EXERCISE: Whatever the records say, give every one of them again exactly.

** Opening DATA SUPPLIED block **

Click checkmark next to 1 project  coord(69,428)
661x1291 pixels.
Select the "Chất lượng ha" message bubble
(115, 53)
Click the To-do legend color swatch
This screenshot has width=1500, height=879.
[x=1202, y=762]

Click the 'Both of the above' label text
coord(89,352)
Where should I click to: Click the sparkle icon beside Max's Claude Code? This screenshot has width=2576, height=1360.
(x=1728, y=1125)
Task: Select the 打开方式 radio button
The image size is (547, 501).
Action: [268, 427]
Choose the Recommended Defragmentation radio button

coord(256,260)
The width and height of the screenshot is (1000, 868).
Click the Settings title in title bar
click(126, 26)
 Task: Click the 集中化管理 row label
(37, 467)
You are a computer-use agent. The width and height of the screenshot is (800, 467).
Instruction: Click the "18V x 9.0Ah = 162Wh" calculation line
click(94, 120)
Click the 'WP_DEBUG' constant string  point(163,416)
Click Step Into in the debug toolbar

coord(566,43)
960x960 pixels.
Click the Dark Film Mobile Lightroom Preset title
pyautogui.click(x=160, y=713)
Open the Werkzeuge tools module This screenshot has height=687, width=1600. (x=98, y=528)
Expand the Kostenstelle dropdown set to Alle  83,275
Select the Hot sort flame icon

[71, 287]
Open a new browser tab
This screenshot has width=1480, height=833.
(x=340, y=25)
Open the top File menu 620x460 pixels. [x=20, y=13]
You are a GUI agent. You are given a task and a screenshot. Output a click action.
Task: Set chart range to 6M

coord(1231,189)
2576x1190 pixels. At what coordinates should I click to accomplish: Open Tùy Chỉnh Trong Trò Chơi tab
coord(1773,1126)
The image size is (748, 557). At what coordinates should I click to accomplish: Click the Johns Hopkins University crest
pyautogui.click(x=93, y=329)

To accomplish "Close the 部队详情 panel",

** Closing DATA SUPPLIED block **

OUTPUT FOR THIS TASK:
Click checkmark next to 1 project  coord(69,428)
661x1291 pixels.
Select the "Chất lượng ha" message bubble
(115, 53)
Click the To-do legend color swatch
This screenshot has width=1500, height=879.
[x=1202, y=762]

Click the 'Both of the above' label text
coord(89,352)
Where should I click to: Click the sparkle icon beside Max's Claude Code? This screenshot has width=2576, height=1360.
(x=1728, y=1125)
Task: Select the 打开方式 radio button
The image size is (547, 501).
Action: [268, 427]
Choose the Recommended Defragmentation radio button

coord(256,260)
The width and height of the screenshot is (1000, 868).
Click the Settings title in title bar
click(126, 26)
 Task: Click the 集中化管理 row label
(37, 467)
You are a computer-use agent. The width and height of the screenshot is (800, 467).
Instruction: Click the "18V x 9.0Ah = 162Wh" calculation line
click(94, 120)
Click the 'WP_DEBUG' constant string  point(163,416)
Click Step Into in the debug toolbar

coord(566,43)
960x960 pixels.
Click the Dark Film Mobile Lightroom Preset title
pyautogui.click(x=160, y=713)
Open the Werkzeuge tools module This screenshot has height=687, width=1600. (x=98, y=528)
Expand the Kostenstelle dropdown set to Alle  83,275
Select the Hot sort flame icon

[71, 287]
Open a new browser tab
This screenshot has width=1480, height=833.
(x=340, y=25)
Open the top File menu 620x460 pixels. [x=20, y=13]
You are a GUI agent. You are given a task and a screenshot. Output a click action.
Task: Set chart range to 6M

coord(1231,189)
2576x1190 pixels. At what coordinates should I click to accomplish: Open Tùy Chỉnh Trong Trò Chơi tab
coord(1773,1126)
The image size is (748, 557). At what coordinates should I click to accomplish: Click the Johns Hopkins University crest
pyautogui.click(x=93, y=329)

To accomplish "Close the 部队详情 panel",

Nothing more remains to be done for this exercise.